## Task inputs
============================================================

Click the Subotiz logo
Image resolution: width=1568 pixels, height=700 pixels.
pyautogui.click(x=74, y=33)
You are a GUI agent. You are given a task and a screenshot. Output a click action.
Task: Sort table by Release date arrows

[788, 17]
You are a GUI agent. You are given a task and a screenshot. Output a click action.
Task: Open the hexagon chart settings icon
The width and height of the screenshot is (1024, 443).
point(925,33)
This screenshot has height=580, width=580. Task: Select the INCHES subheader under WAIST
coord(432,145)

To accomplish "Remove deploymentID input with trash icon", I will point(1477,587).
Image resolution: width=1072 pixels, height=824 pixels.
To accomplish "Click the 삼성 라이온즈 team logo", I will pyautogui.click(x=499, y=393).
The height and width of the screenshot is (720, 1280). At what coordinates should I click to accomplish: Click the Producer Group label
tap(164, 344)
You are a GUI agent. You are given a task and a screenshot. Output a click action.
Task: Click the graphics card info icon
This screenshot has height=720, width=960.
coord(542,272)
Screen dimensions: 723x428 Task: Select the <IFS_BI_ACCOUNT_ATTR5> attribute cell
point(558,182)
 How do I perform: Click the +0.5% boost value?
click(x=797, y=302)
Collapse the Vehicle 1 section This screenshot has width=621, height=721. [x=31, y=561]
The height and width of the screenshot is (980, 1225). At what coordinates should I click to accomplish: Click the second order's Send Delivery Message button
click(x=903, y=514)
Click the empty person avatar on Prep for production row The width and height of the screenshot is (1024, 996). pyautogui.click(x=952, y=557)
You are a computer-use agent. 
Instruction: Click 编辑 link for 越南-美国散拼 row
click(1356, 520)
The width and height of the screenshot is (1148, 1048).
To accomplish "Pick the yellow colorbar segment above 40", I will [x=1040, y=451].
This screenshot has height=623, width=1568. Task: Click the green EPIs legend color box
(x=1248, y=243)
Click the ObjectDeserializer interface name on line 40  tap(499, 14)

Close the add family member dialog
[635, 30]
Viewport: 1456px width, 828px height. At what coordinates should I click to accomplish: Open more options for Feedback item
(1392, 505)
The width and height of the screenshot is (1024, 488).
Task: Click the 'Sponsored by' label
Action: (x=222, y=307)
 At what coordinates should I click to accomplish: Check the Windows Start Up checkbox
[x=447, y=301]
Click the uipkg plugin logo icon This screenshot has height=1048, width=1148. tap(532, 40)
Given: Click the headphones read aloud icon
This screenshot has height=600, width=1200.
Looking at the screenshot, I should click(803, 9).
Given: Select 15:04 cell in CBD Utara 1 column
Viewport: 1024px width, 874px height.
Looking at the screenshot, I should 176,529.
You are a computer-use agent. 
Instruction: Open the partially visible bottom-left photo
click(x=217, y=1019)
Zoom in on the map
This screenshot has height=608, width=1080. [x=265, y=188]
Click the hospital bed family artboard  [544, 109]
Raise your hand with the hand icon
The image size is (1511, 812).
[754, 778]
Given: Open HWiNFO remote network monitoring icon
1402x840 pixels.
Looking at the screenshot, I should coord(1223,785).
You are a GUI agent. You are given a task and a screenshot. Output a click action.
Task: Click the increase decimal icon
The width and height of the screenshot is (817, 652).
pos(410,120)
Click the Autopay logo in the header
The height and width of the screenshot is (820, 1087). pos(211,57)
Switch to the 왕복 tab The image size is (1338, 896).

============================================================

## Given instruction
Copy out all of the material above word for word, keeping every line unchanged and in its original order.

## Answer to the problem
Click the Subotiz logo
Image resolution: width=1568 pixels, height=700 pixels.
pyautogui.click(x=74, y=33)
You are a GUI agent. You are given a task and a screenshot. Output a click action.
Task: Sort table by Release date arrows

[788, 17]
You are a GUI agent. You are given a task and a screenshot. Output a click action.
Task: Open the hexagon chart settings icon
The width and height of the screenshot is (1024, 443).
point(925,33)
This screenshot has height=580, width=580. Task: Select the INCHES subheader under WAIST
coord(432,145)

To accomplish "Remove deploymentID input with trash icon", I will point(1477,587).
Image resolution: width=1072 pixels, height=824 pixels.
To accomplish "Click the 삼성 라이온즈 team logo", I will pyautogui.click(x=499, y=393).
The height and width of the screenshot is (720, 1280). At what coordinates should I click to accomplish: Click the Producer Group label
tap(164, 344)
You are a GUI agent. You are given a task and a screenshot. Output a click action.
Task: Click the graphics card info icon
This screenshot has height=720, width=960.
coord(542,272)
Screen dimensions: 723x428 Task: Select the <IFS_BI_ACCOUNT_ATTR5> attribute cell
point(558,182)
 How do I perform: Click the +0.5% boost value?
click(x=797, y=302)
Collapse the Vehicle 1 section This screenshot has width=621, height=721. [x=31, y=561]
The height and width of the screenshot is (980, 1225). At what coordinates should I click to accomplish: Click the second order's Send Delivery Message button
click(x=903, y=514)
Click the empty person avatar on Prep for production row The width and height of the screenshot is (1024, 996). pyautogui.click(x=952, y=557)
You are a computer-use agent. 
Instruction: Click 编辑 link for 越南-美国散拼 row
click(1356, 520)
The width and height of the screenshot is (1148, 1048).
To accomplish "Pick the yellow colorbar segment above 40", I will [x=1040, y=451].
This screenshot has height=623, width=1568. Task: Click the green EPIs legend color box
(x=1248, y=243)
Click the ObjectDeserializer interface name on line 40  tap(499, 14)

Close the add family member dialog
[635, 30]
Viewport: 1456px width, 828px height. At what coordinates should I click to accomplish: Open more options for Feedback item
(1392, 505)
The width and height of the screenshot is (1024, 488).
Task: Click the 'Sponsored by' label
Action: (x=222, y=307)
 At what coordinates should I click to accomplish: Check the Windows Start Up checkbox
[x=447, y=301]
Click the uipkg plugin logo icon This screenshot has height=1048, width=1148. tap(532, 40)
Given: Click the headphones read aloud icon
This screenshot has height=600, width=1200.
Looking at the screenshot, I should click(803, 9).
Given: Select 15:04 cell in CBD Utara 1 column
Viewport: 1024px width, 874px height.
Looking at the screenshot, I should 176,529.
You are a computer-use agent. 
Instruction: Open the partially visible bottom-left photo
click(x=217, y=1019)
Zoom in on the map
This screenshot has height=608, width=1080. [x=265, y=188]
Click the hospital bed family artboard  [544, 109]
Raise your hand with the hand icon
The image size is (1511, 812).
[754, 778]
Given: Open HWiNFO remote network monitoring icon
1402x840 pixels.
Looking at the screenshot, I should coord(1223,785).
You are a GUI agent. You are given a task and a screenshot. Output a click action.
Task: Click the increase decimal icon
The width and height of the screenshot is (817, 652).
pos(410,120)
Click the Autopay logo in the header
The height and width of the screenshot is (820, 1087). pos(211,57)
Switch to the 왕복 tab The image size is (1338, 896).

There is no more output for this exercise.